For my senior project, I had the chance to work with some classmates to assist an ASU PhD student. Our goal was to create tools to help Christine Yu with research for her thesis paper. Christine, along with a psychology professor and a machine learning engineer from Adidas, designed several deliverables for our team. I took sole responsibily in finishing the third deliverable. This deliverable required me to complete several tasks. My main objective was creating a Python script that automated the process of finding hundreds of video clips online that had a person on camera using the target words featured in Christine's research. I also had to create documentation and implement extra requirements based information relayed to me during weekly scrum meetings with our sponsors. A further explanation of our overall project can be found below.
All the code and documentation that I wrote for this project can be found on my
GitHub
page.
The image below is the digital poster I designed for the capstone showcase event:
Our project looks to distinguish emotions based off of orofacial movements. Particularly we are looking at videos of people saying words containing the vowel sounds “ee” and “uh”. Our goal is to create a deep learning model to identify which vowel sound was said and which emotion was displayed based off of facial movements in the video. We will use past research done by our sponsor in a paper called “The Gleam-Glum Effect”, that found that words with the vowel sound “ee” (gleam) are associated with happiness and words with “uh” (glum) are associated with sadness. With the model, we will also use signature facial visual features found to transform or simulate the emotion on a person’s face in separate videos. This could be considered a Deepfake or synthetic media that will be used in research to test visual recognizability of speech and emotion. Our final goal will be to scrape internet videos and detect when a word with the “ee” or “uh” vowel was used. This will provide extra data that shows usages of “ee” and “uh” words outside of a lab environment.
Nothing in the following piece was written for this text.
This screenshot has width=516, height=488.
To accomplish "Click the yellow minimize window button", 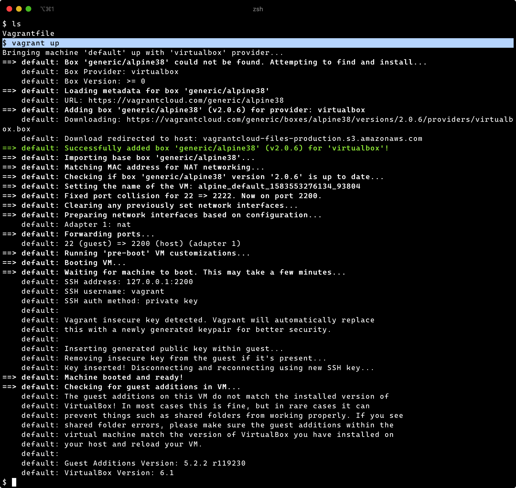I will click(19, 9).
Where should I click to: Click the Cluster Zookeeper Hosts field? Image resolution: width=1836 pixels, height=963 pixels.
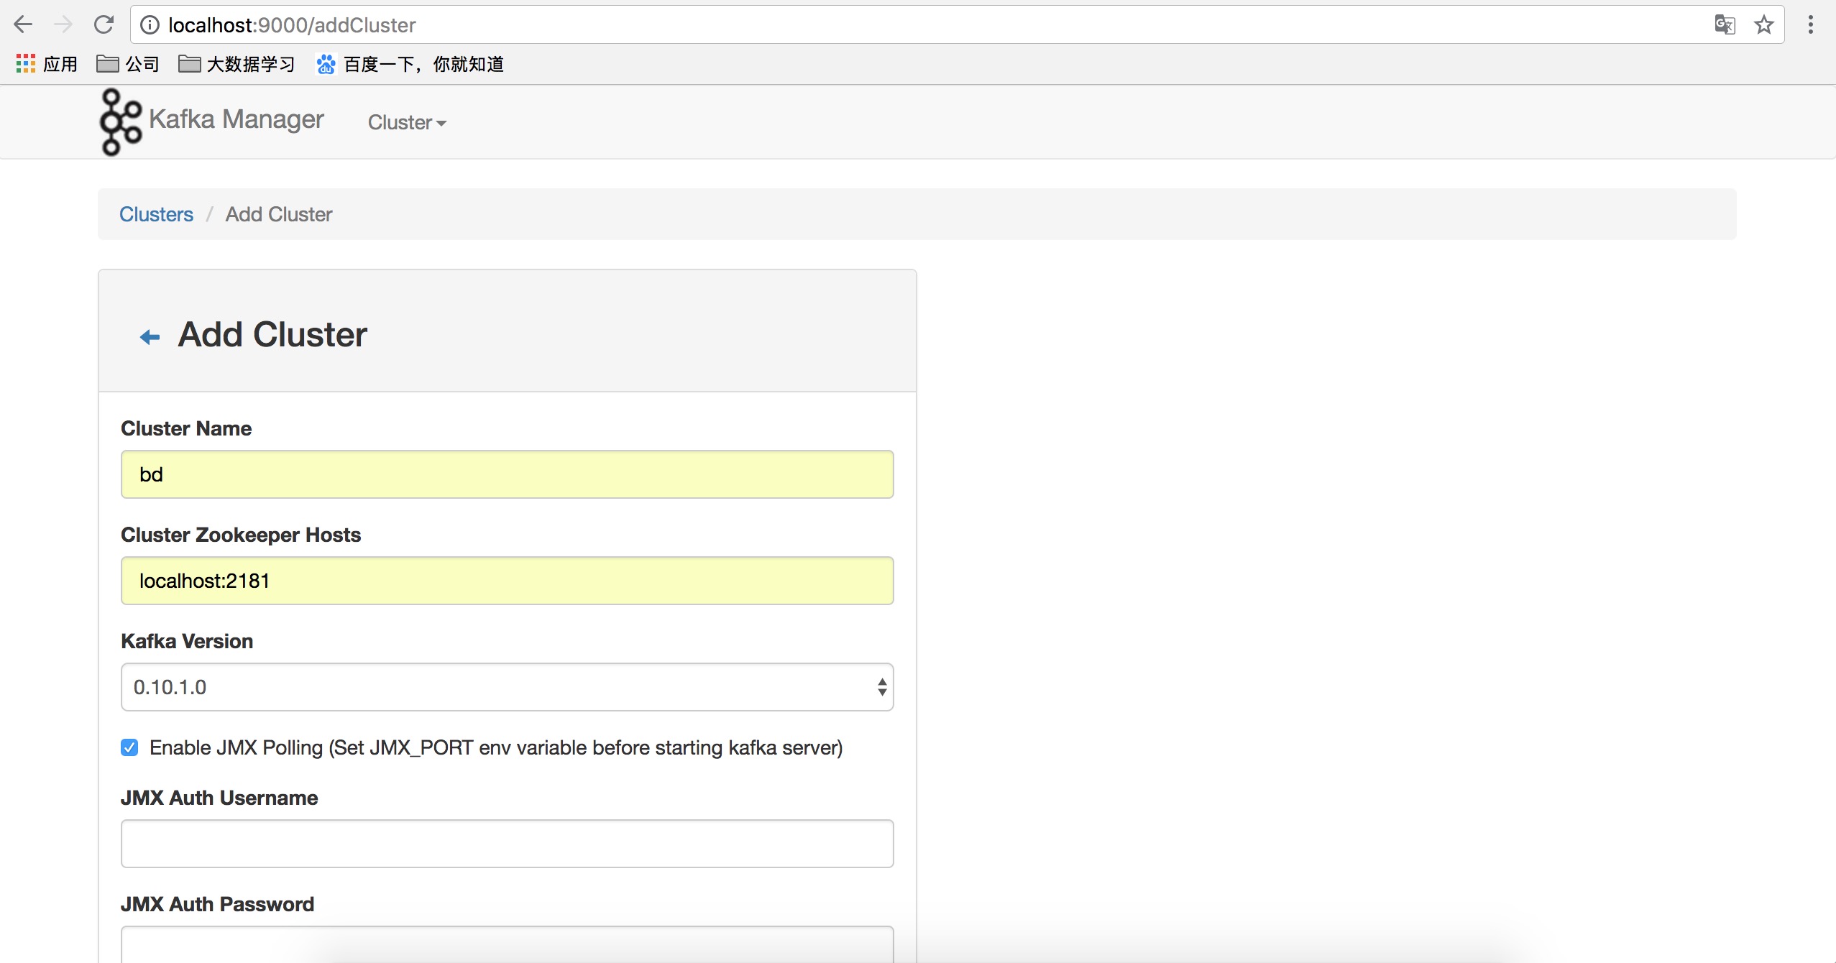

Our model will provide value in the research being done with word symbolism and its direct correlations with emotion by the ASU Department of Psychology. While our project’s current intended use is for research purposes, there are many potential customers and products that could utilize our project. Advertising companies would highly benefit from being able to detect the emotions of a control group when discussing a new product. More accurate facial movements in video games and movies could be created using the transformation vectors of facial features obtained in the project. All the aspects this project aim to enhance communication through AI. This will only become more important as video conferencing becomes a main form of communication in people’s daily lives.